Rh-sestrin2 inhibited M1 microglia, increased M2 microglia polarization, and reduced neuronal apoptosis after SAH. (A) Representative images and (B) quantifications of CD16⁺/Iba1⁺ staining in different groups (n = 6 per group). (C) Representative images and (D) quantifications of CD206⁺/Iba1⁺ staining in different groups (n = 6 per group). (E) Representative images and (F) quantifications of TUNEL staining in different groups (n = 6 per group). ^* P < 0.05 versus sham group. ^@ P < 0.05 versus SAH group.
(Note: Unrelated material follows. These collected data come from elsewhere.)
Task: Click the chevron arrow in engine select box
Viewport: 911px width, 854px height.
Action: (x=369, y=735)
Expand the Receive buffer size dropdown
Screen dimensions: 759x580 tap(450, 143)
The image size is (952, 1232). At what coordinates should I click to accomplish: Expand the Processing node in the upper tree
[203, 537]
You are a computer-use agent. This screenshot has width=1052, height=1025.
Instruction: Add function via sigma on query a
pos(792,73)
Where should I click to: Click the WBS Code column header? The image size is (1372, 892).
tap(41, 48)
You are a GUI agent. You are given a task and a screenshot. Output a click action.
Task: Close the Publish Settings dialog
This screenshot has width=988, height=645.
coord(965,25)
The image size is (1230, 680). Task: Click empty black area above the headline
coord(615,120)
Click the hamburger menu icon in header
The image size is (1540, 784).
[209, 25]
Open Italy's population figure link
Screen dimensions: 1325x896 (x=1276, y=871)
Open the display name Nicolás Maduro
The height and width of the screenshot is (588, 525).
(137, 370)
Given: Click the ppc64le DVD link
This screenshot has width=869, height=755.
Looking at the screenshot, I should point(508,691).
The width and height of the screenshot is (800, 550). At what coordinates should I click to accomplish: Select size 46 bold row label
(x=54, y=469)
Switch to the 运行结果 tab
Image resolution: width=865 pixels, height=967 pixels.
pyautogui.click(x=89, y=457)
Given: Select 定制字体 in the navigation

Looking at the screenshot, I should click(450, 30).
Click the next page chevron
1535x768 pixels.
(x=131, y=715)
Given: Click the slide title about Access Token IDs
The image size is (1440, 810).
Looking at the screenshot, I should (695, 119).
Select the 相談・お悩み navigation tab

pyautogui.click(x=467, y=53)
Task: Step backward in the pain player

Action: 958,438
Data indicated as mean ± SD. Scale bars = 50 μm.

Figure 4

Rh-sestrin2 treatemtn induced Nrf2 signaling activation after SAH. (A) Representative western blot bands and quantitative analysis of (B) sestrin2, (C) total Nrf2, (D) NQO-1, (E) HO-1, and (F) nuclear Nrf2 in different groups (n = 6 per group). (G) Representative images and (H) quantifications of Nrf2 staining in different groups (n = 6 per group). ^* P < 0.05 versus sham group. ^@ P < 0.05 versus SAH group. Data indicated as mean ± SD. Scale bars = 50 μm.

Figure 5

ML385 reversed the anti-inflammatory and anti-oxidative effects of rh-sestrin2 against SAH. Quantitative analyses of (A) IL-1β and (B) TNF-α in different experimental groups (n = 6 per group). (C) Quantitative analysis and (D) representative images of Iba1 staining in different groups (n = 6 per group). (E) Quantitative analyses of MDA (n = 6 per group). (F) Representative images and (G) quantifications of 8-ohdg staining in different groups (n = 6 per group). ^* P < 0.05 versus SAH group. ^@ P < 0.05 versus SAH + rh- sestrin2 group. Data indicated as mean ± SD. Scale bars = 50 μm.

Figure 6

ML385 induced M1 microglia polarization and suppressed M2 microglia polarization after SAH. (A) Representative images and (B) quantifications of CD16⁺/Iba1⁺ staining in different groups (n = 6 per group). (C) Representative images and (D) quantifications of CD206⁺/Iba1⁺ staining in all groups (n = 6 per group). ^* P < 0.05 versus SAH group. ^@ P < 0.05 versus SAH + rh- sestrin2 group. Data indicated as mean ± SD. Scale bars = 50 μm.

Figure 7

ML385 aggravated neuronal apoptosis and exacerbated neurological deterioration after SAH. (A) Representative images and (B) quantifications of TUNEL staining in different groups (n = 6 per group). (C) Representative images of Nissl staining in all groups. Quantifications of (D) modified Garcia score and (E) beam balance score (n = 6 per group). ^* P < 0.05 versus SAH group. ^@ P < 0.05 versus SAH + rh- sestrin2 group. Data indicated as mean ± SD. Scale bars = 50 μm.